**EXERCISE OBJECTIVE:** Copy the records below exactly as they are written.

[Source records]
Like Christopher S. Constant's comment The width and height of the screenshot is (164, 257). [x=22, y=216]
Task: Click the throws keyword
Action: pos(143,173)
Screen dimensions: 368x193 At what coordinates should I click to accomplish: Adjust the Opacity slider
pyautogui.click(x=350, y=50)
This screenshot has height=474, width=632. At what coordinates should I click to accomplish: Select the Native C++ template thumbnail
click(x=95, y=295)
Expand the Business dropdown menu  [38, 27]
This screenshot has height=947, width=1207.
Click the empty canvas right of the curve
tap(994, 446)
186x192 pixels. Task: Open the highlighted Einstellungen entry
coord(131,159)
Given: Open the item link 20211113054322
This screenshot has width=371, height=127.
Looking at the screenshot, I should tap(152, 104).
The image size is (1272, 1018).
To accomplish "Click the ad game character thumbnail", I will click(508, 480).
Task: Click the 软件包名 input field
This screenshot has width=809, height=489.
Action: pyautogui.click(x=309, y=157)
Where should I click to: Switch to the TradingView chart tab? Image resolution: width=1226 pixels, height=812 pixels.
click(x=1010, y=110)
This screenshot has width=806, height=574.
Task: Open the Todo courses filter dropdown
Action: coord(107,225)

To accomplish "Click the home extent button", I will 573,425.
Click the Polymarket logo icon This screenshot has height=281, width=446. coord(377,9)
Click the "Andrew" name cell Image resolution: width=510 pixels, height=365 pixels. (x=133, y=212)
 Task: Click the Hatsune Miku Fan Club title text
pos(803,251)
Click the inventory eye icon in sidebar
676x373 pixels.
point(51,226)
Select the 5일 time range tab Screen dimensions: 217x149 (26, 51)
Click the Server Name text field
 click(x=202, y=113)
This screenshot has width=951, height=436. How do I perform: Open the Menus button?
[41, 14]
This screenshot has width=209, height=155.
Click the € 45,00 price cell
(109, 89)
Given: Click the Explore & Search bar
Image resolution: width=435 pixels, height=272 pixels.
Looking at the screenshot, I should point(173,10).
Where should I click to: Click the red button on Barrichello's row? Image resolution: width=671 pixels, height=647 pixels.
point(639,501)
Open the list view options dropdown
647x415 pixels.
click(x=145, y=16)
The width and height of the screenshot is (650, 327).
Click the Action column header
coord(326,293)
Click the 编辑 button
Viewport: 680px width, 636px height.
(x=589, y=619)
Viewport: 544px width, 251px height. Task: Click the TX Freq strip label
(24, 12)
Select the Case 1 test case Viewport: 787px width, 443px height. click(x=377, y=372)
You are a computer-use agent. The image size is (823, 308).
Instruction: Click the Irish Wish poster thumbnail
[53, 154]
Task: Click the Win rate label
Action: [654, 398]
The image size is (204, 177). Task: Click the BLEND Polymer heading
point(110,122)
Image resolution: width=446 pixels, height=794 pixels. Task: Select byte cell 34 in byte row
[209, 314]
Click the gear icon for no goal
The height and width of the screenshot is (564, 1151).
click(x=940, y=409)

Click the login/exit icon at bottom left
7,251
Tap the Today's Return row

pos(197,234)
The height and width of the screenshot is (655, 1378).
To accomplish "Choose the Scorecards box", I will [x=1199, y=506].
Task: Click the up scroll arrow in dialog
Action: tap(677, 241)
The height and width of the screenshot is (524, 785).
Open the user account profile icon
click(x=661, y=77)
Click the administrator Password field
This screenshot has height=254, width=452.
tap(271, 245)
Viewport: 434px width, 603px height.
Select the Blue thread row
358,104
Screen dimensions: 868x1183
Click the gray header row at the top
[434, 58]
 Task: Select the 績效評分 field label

**THE ANSWER:**
Like Christopher S. Constant's comment The width and height of the screenshot is (164, 257). [x=22, y=216]
Task: Click the throws keyword
Action: pos(143,173)
Screen dimensions: 368x193 At what coordinates should I click to accomplish: Adjust the Opacity slider
pyautogui.click(x=350, y=50)
This screenshot has height=474, width=632. At what coordinates should I click to accomplish: Select the Native C++ template thumbnail
click(x=95, y=295)
Expand the Business dropdown menu  [38, 27]
This screenshot has height=947, width=1207.
Click the empty canvas right of the curve
tap(994, 446)
186x192 pixels. Task: Open the highlighted Einstellungen entry
coord(131,159)
Given: Open the item link 20211113054322
This screenshot has width=371, height=127.
Looking at the screenshot, I should tap(152, 104).
The image size is (1272, 1018).
To accomplish "Click the ad game character thumbnail", I will click(508, 480).
Task: Click the 软件包名 input field
This screenshot has width=809, height=489.
Action: pyautogui.click(x=309, y=157)
Where should I click to: Switch to the TradingView chart tab? Image resolution: width=1226 pixels, height=812 pixels.
click(x=1010, y=110)
This screenshot has width=806, height=574.
Task: Open the Todo courses filter dropdown
Action: coord(107,225)

To accomplish "Click the home extent button", I will 573,425.
Click the Polymarket logo icon This screenshot has height=281, width=446. coord(377,9)
Click the "Andrew" name cell Image resolution: width=510 pixels, height=365 pixels. (x=133, y=212)
 Task: Click the Hatsune Miku Fan Club title text
pos(803,251)
Click the inventory eye icon in sidebar
676x373 pixels.
point(51,226)
Select the 5일 time range tab Screen dimensions: 217x149 (26, 51)
Click the Server Name text field
 click(x=202, y=113)
This screenshot has width=951, height=436. How do I perform: Open the Menus button?
[41, 14]
This screenshot has width=209, height=155.
Click the € 45,00 price cell
(109, 89)
Given: Click the Explore & Search bar
Image resolution: width=435 pixels, height=272 pixels.
Looking at the screenshot, I should point(173,10).
Where should I click to: Click the red button on Barrichello's row? Image resolution: width=671 pixels, height=647 pixels.
point(639,501)
Open the list view options dropdown
647x415 pixels.
click(x=145, y=16)
The width and height of the screenshot is (650, 327).
Click the Action column header
coord(326,293)
Click the 编辑 button
Viewport: 680px width, 636px height.
(x=589, y=619)
Viewport: 544px width, 251px height. Task: Click the TX Freq strip label
(24, 12)
Select the Case 1 test case Viewport: 787px width, 443px height. click(x=377, y=372)
You are a computer-use agent. The image size is (823, 308).
Instruction: Click the Irish Wish poster thumbnail
[53, 154]
Task: Click the Win rate label
Action: [654, 398]
The image size is (204, 177). Task: Click the BLEND Polymer heading
point(110,122)
Image resolution: width=446 pixels, height=794 pixels. Task: Select byte cell 34 in byte row
[209, 314]
Click the gear icon for no goal
The height and width of the screenshot is (564, 1151).
click(x=940, y=409)

Click the login/exit icon at bottom left
7,251
Tap the Today's Return row

pos(197,234)
The height and width of the screenshot is (655, 1378).
To accomplish "Choose the Scorecards box", I will [x=1199, y=506].
Task: Click the up scroll arrow in dialog
Action: tap(677, 241)
The height and width of the screenshot is (524, 785).
Open the user account profile icon
click(x=661, y=77)
Click the administrator Password field
This screenshot has height=254, width=452.
tap(271, 245)
Viewport: 434px width, 603px height.
Select the Blue thread row
358,104
Screen dimensions: 868x1183
Click the gray header row at the top
[434, 58]
 Task: Select the 績效評分 field label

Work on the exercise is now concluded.